Having grown from a small internet forum of only 18 people, the Ludum Dare game jam series has ballooned to a worldwide series of game developing competitions held every April and October. One of the small groups participating in the event is the Richmond, VA-based RVA Game Jams.
Each Ludum Dare event has a theme, and participants have to, in 72 hours, develop a game involving that theme. Development started on Friday, Oct 4 at 5 p.m. EST after Ludum Dare’s gloabl organizers revealed the theme, and continued Sunday, Oct 6 at 6 p.m. EST. On Sunday, RVA Game Jams held a showcase to present the games. For this time around (Ludum Dare 45), the central concept is “start with nothing.”
For participants Emerson Smith and Valentina Hawes, this meant a third-person isometric game with turn-based combat. NSFB: Not Safe For Bugs throws the player into a war between alien bugs and and invading lizards destroying the environment.
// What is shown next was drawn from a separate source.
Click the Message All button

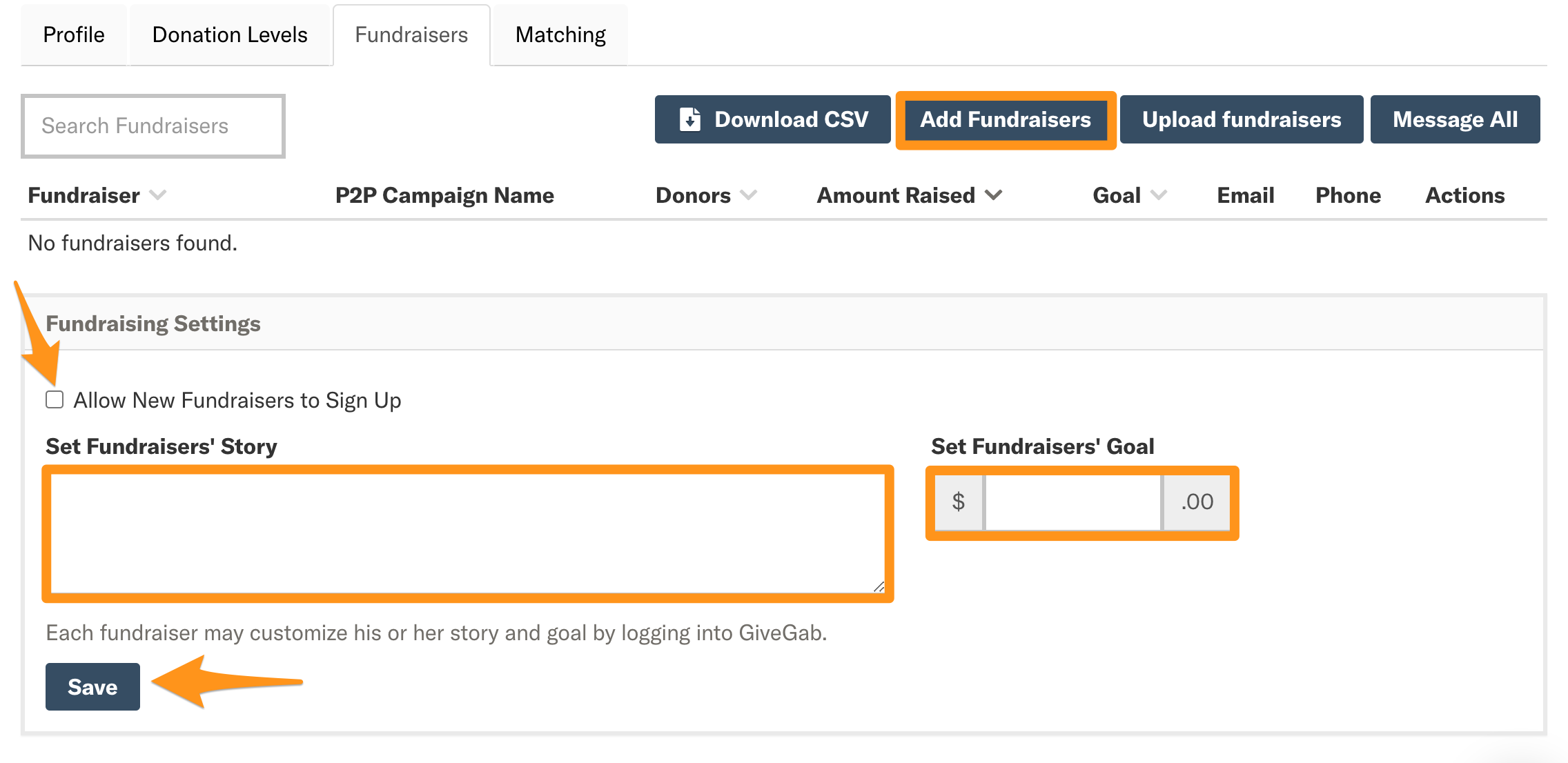(1455, 119)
The bugs have to fight the lizards in order to make the ground hospitable for supporting their colony.
“As you destroy [the lizards], you’re able to grow some more greenery from where they die,” said Smith, who was playing a prototype of the game in Unity.
Smith started developing games when she was in high school using RPG Maker, a game engine that does not utilize programming. While this made for a low barrier to entry into game development, Smith also found it constricting.
“Since I had to do something more than I could do in that software, I had to start learning programming,” said Smith. “So I just started experimenting with a bunch of different things, copying and pasting other peoples’ code online.”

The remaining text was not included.